Combinatorics, sets

[WinterGraschp]

Into how many distinct, equally sized (8 per group) groups can 32 unique cards be sparated, if 4 of those cards have to be together (eg. in the same group).

My solution was that first we make a set with 4 elements out of 28, because that is the set in which those 4 cards go, then we make a set with 8 elements out of 24, then a set with 8 elements out of 16 and then finally a set of 8 elements out of 8 elements (which is 1). We multiply these so we got something like: (28|4) * (24|8) * (16|8) * (8|8), now this would be correct if the order of the groups would matter, but it doesn't so we divide the whole thing with 4!, because there are 4 groups so we finally get: ((28|4) * (24|8) * (16|8) * (8|8)) / 4!

Now apparently my soulution is fine, except for the fact that we have to divide by 3!, according to the solution.

I'm either right and the solution provided is wrong, or they are right and i have no idea why.

Please help!

 

[pka]

Into how many distinct, equally sized (8 per group) groups can 32 unique cards be sparated, if 4 of those cards have to be together (eg. in the same group).

My solution was that first we make a set with 4 elements out of 28, because that is the set in which those 4 cards go, then we make a set with 8 elements out of 24, then a set with 8 elements out of 16 and then finally a set of 8 elements out of 8 elements (which is 1). We multiply these so we got something like: (28|4) * (24|8) * (16|8) * (8|8), now this would be correct if the order of the groups would matter, but it doesn't so we divide the whole thing with 4!, because there are 4 groups so we finally get: ((28|4) * (24|8) * (16|8) * (8|8)) / 4!

Now apparently my soulution is fine, except for the fact that we have to divide by 3!, according to the solution.
I'm either right and the solution provided is wrong, or they are right and i have no idea why.

Your notation is not standard. I don't know what (24|8) means.

In standard notation the answer is \(\displaystyle \dbinom{28}{4}\cdot\dfrac{24!}{(8!)^3\cdot3!}\)
This is a mixed partition question. In involves one ordered cell and three unordered cells.
That is where the 3! comes in.

 

[WinterGraschp]

Your notation is not standard. I don't know what (24|8) means.

In standard notation the answer is \(\displaystyle \dbinom{28}{4}\cdot\dfrac{24!}{(8!)^3\cdot3!}\)
This is a mixed partition question. In involves one ordered cell and three unordered cells.
That is where the 3! comes in.

I wasn't really sure how to add standard notation, and even after searching a bit, i came up empty handed, i apologize for the inconvinience, I'd also be grateful if you could point me somwhere where they explain how to use standard notation.
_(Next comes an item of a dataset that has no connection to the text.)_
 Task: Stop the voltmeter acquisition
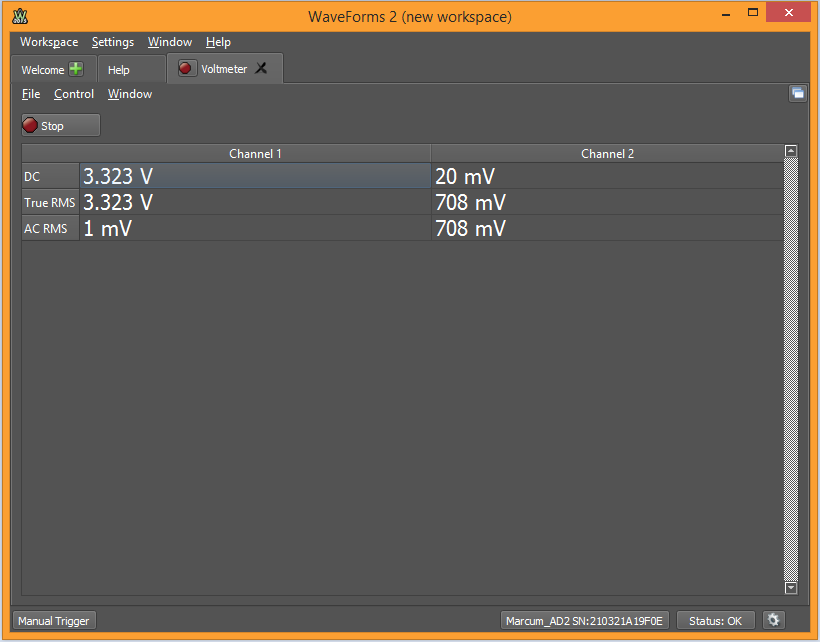tap(61, 126)
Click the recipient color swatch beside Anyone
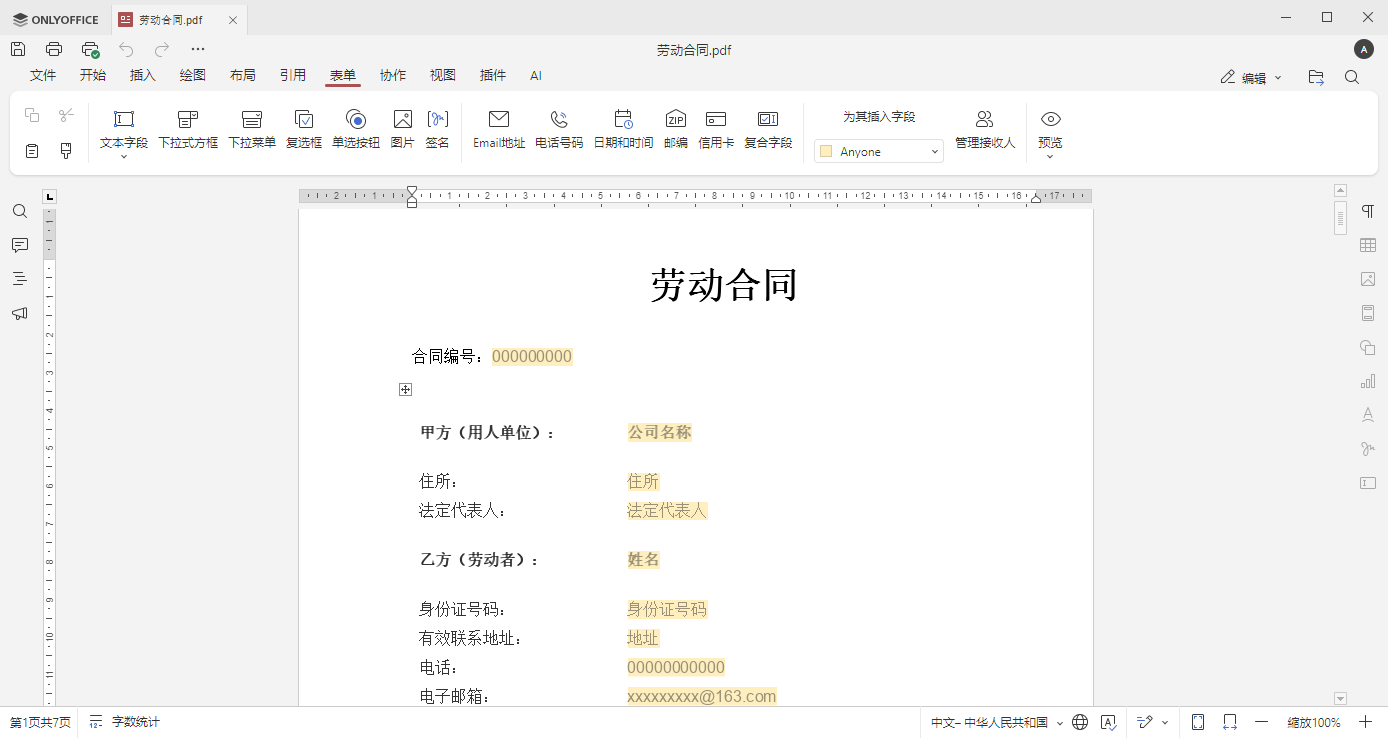 pos(825,150)
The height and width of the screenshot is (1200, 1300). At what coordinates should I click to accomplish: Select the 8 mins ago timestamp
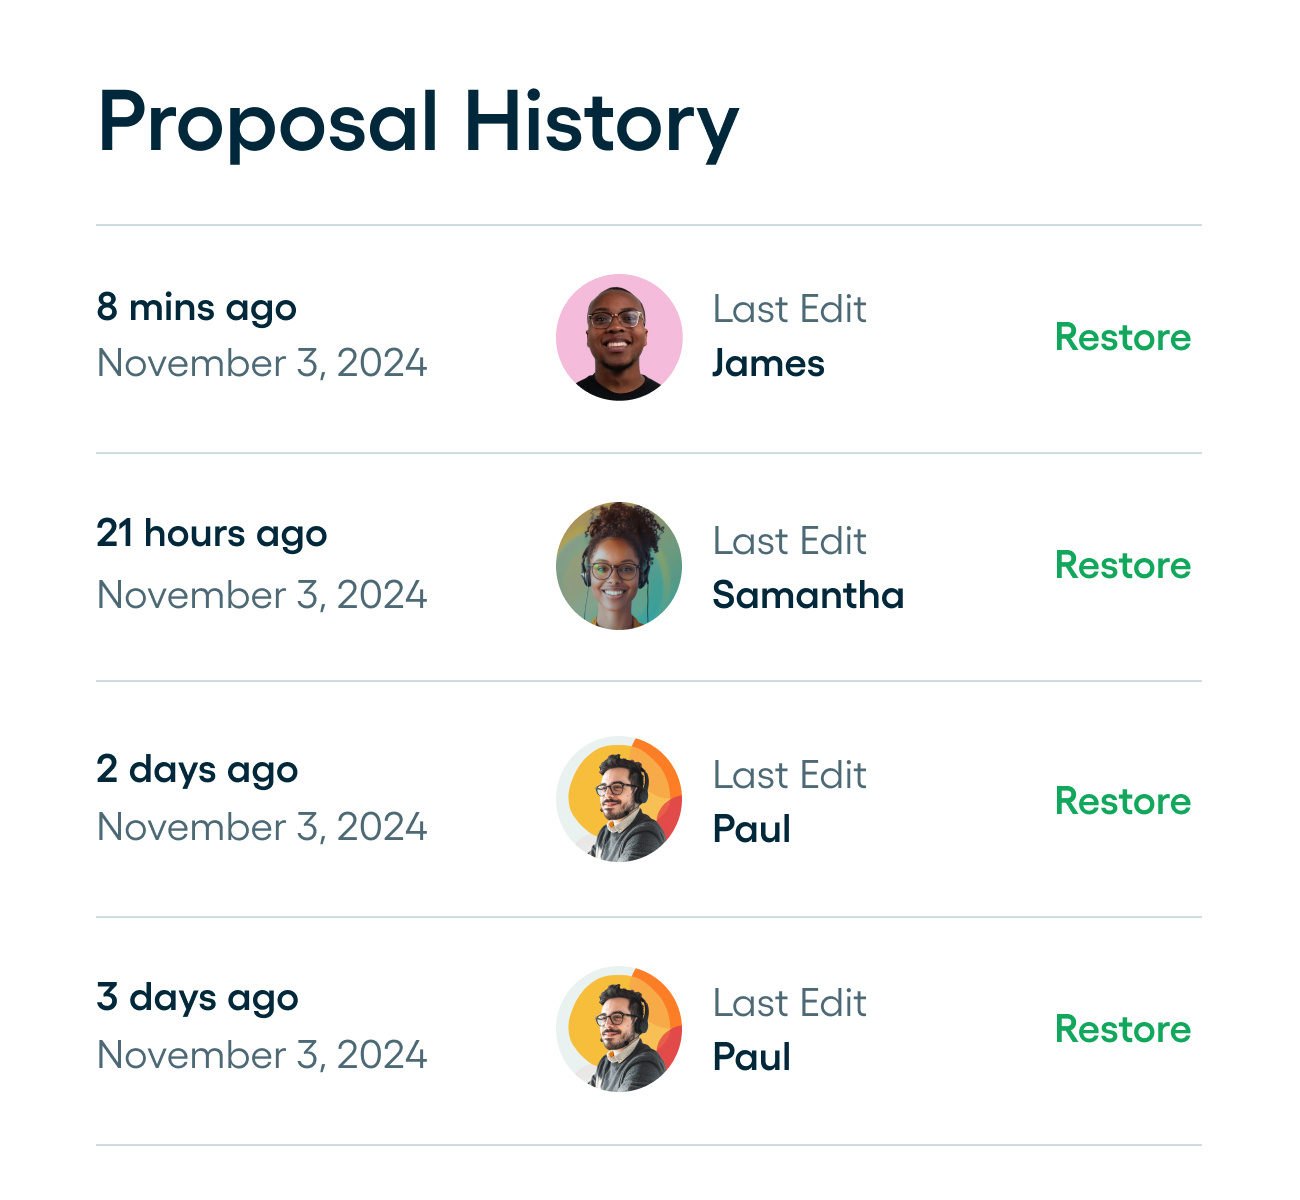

How do I know which cells are ordered and which are not? Do some of them count as ordered if they are the same size? And if some of the cells are ordered, then i have to exclude repetitions by diving as in this example by 3!, because there are 3 ordered cells?

 

[WinterGraschp]

So if I have a set with 14 elements and I would want to calculate the number of partitions whose underlying partition is [4,4,2,2,2], then would the solution look like:\(\displaystyle \dfrac{\dbinom{14}{4}\cdot\dbinom{10}{4} \cdot \dbinom{6}{2} \cdot\dbinom{4}{2}\cdot\dbinom{2}{2}}{2! \cdot 3!}\)

 

[pka]

So if I have a set with 14 elements and I would want to calculate the number of partitions whose underlying partition is [4,4,2,2,2], then would the solution look like:\(\displaystyle \dfrac{\dbinom{14}{4}\cdot\dbinom{10}{4} \cdot \dbinom{6}{2} \cdot\dbinom{4}{2}\cdot\dbinom{2}{2}}{2! \cdot 3!}\)

You have the correct idea. Now tell me why
\(\displaystyle \dfrac{\dbinom{14}{4}\cdot\dbinom{10}{4} \cdot \dbinom{6}{2} \cdot\dbinom{4}{2}\cdot\dbinom{2}{2}}{2! \cdot 3!}=\dfrac{14!}{(4!)^2(2!)^3(2!)(3!)}~?\)

 

[stapel]

I wasn't really sure how to add standard notation, and even after searching a bit, i came up empty handed....

Not a prob. Just be sure to define your notation when it's something that you've made up. That way, we're all on the same page. Thank you!